Récemment, en 2012, Claisse et al., ont mis au point une méthode basée sur le

polymorphisme du nombre de séquences répétées en tandem, MLVA (Multi-Locus Variable

Number of Tandem Repeat Analysis). Cette méthode également désignée par VNTR

(Variable Number of Tandem Repeat), se base sur la présence, sur le chromosome

bactérien, de séquences d’ADN répétées en tandem, ces séquences pouvant avoir une taille

de quelques paires de bases à quelques centaines de paires de bases. Le nombre de

répétitions de chaque séquence est variable d’une souche à l’autre. L’analyse du nombre de

répétitions de quelques une de ces séquences permet donc d’obtenir un profil numérique

propre à chaque souche. Cette méthode est aujourd’hui très utilisée pour l’étude des

bactéries pathogènes, comme M. tuberculosis ou E. coli, ou le suivi des épidémies

(Frothingham and Meeker-O’Connell, 1998; Noller et al., 2003; Malachowa et al., 2005;

Bustamante et al., 2013).

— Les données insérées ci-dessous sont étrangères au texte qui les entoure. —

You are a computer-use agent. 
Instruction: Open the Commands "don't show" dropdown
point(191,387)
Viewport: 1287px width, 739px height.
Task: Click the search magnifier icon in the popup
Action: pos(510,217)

La méthode développée pour O. oeni permet l’analyse de 5

séquences répétées en tandem (TR) en réalisant 5 réactions d’amplification PCR, puis une

électrophorèse capillaire. L’analyse MLVA a été testée par les auteurs sur une collection de

236 souches et s’est révélée plus discriminante que la REA-PFGE et la MLST (Claisse and

Lonvaud-Funel, 2012). Cette méthode très discriminante présente également l’avantage

d’être rapide, facile à réaliser et nettement moins coûteuse que la MLST. En 2014, les

mêmes auteurs ont publié une amélioration de la technique permettant de multiplexer les

PCR et de rendre l’analyse de taille plus précise en utilisant des amorces marquées (Claisse

and Lonvaud-Funel, 2014). Néanmoins, bien qu’elle permette de différencier très

efficacement les souches d’O. oeni, la MLVA ne permet pas de les positionner

phylogénétiquement comme il est possible de le faire avec la MLST.